Commitment: Oregon State
Measurables: 6'5", 203 pounds
High School: Arroyo Grande, Arroyo Grande, CA
Previous QB evaluations: Austin Apodaca, Washington State | Shane Dillon, Colorado | Josh Kern, Arizona
The first thing I notice about Brent Vanderveen on tape is his height. Good lord he's tall. If all else fails, he should be able to survey the field just fine. That man is a physical specimen once he fills into his form.
In terms of mechanics, what really impressed me about Vanderveen was how well he can throw the football to spots. He can drop the football into the laps of his receivers with good accurate placement of the football. Vanderveen will do a good job of keeping the football in low-danger areas. The arm strength still isn't quite there (receivers have to slow up on their routes to catch the football), but he does manage to get completions on most occasions.
A lot of these routes seem to be one read plays though, After the original play breaks down, Vanderveen then takes off and tries to pick up yards when things aren't working. Good for him for trying to make a play, but in college his coaches will probably want him to stick to that pocket a little longer. You have to imagine there will be work on Brent trying to run through his progressions to ensure he finds places to put the football correctly.
Vanderveen's tape has some impressive moments, although a lot of the highlights having him throwing to wide open guys. The biggest thing I see with him is his ability to move when the play breaks down. However, he needs to able to learn how to make plays when things aren't working right for him. And he still has to learn how to read defenses after the first read doesn't work out, or he's going to get sandwiched once defenses start spying him.
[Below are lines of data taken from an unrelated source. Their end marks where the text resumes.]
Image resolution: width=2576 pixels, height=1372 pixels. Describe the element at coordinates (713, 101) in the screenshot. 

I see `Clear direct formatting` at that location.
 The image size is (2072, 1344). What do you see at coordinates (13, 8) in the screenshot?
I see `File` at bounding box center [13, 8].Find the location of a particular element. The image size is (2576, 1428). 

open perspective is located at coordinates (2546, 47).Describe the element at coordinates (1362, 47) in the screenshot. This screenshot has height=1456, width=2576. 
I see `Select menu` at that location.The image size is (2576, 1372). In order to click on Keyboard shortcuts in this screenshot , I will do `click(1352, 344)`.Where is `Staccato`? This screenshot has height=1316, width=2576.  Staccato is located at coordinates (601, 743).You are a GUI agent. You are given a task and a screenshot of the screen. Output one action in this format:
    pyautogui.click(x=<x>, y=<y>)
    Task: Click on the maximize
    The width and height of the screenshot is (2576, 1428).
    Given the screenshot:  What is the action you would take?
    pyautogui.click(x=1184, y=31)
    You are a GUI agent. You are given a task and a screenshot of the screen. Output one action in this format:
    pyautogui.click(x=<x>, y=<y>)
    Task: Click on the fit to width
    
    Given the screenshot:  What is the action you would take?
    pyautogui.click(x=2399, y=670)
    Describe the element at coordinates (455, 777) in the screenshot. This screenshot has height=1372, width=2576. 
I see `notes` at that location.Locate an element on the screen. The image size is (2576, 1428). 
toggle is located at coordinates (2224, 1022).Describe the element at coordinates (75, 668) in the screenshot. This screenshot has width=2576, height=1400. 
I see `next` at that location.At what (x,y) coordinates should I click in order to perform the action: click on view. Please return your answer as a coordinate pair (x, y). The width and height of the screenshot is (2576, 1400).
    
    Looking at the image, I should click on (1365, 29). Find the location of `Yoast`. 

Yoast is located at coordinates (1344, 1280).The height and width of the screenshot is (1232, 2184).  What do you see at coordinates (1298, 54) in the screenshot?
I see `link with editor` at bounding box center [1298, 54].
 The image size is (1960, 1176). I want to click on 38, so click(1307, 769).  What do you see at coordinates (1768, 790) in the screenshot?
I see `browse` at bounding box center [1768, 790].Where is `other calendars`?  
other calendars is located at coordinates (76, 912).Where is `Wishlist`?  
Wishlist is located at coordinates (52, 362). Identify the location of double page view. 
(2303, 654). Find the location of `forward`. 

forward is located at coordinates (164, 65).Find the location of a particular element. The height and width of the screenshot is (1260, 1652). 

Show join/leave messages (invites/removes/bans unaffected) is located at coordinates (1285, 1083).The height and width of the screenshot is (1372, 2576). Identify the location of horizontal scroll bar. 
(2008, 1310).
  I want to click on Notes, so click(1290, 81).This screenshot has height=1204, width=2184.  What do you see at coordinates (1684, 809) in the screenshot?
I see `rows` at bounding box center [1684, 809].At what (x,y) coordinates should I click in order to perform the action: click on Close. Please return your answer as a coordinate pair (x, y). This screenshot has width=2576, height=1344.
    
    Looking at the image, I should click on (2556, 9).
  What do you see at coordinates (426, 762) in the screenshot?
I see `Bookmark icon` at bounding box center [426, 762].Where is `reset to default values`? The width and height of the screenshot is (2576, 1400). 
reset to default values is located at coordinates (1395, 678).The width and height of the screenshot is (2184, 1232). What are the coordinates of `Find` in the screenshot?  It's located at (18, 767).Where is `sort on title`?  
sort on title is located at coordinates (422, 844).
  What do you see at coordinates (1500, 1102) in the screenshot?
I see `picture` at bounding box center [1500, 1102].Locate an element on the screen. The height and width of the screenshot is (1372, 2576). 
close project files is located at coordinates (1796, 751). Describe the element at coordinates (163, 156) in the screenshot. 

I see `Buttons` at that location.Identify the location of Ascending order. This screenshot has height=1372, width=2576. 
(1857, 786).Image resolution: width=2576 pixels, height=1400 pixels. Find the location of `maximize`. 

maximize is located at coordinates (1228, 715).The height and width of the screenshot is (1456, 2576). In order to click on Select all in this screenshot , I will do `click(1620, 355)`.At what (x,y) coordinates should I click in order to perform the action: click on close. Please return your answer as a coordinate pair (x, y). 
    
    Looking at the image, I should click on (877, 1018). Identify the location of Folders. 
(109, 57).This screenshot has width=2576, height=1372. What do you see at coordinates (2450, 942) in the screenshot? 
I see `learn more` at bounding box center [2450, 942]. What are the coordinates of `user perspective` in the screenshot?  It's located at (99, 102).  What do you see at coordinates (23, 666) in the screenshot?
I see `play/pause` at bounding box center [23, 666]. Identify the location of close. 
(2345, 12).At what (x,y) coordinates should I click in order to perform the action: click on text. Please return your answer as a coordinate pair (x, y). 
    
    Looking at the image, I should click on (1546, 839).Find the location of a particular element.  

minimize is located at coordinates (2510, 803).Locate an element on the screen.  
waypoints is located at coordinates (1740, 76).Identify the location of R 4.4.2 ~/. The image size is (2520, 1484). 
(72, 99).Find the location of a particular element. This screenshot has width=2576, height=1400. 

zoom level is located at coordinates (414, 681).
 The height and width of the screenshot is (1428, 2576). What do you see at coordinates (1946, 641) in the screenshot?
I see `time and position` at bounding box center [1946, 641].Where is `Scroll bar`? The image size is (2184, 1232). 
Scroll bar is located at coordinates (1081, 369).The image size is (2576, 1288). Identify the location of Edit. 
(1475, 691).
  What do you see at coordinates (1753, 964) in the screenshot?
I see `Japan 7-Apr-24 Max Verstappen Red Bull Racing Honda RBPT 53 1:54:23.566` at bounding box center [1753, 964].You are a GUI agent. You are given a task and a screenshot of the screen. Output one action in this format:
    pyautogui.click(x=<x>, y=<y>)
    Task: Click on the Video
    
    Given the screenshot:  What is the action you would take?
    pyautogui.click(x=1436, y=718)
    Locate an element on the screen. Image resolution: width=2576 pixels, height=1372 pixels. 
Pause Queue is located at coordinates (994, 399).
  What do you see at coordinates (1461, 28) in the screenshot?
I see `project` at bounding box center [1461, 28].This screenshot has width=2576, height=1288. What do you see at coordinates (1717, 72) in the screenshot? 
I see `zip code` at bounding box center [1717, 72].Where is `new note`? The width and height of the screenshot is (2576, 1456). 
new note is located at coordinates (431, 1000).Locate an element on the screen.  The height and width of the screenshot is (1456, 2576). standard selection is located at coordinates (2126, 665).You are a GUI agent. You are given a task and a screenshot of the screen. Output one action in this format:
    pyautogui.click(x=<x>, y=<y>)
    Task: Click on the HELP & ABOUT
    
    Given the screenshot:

Vanderveen was recruited by Oklahoma State, Arkansas and Arkansas State before picking Oregon State, which gives you the idea of the type of schools that were interested. Oklahoma State and Arkansas run pass-first spread attack, Arkansas State (with Freeze) a spread option, so they saw Vanderveen's ability to make quick throws and decisions and be accurate while doing so. Oregon State's offense is a bit more varied, and they tend to execute their plays under center than they do under shotgun, which is where Vanderveen spends most of his time in this offense. It'll be a bit of a transition for him as well to work back into that position.
Expect Vanderveen to be a bit of a project, but if he develops he could be a solid enough one-two year starter for Oregon State down the line. So he'll end up being like most of Mike Riley's quarterbacks.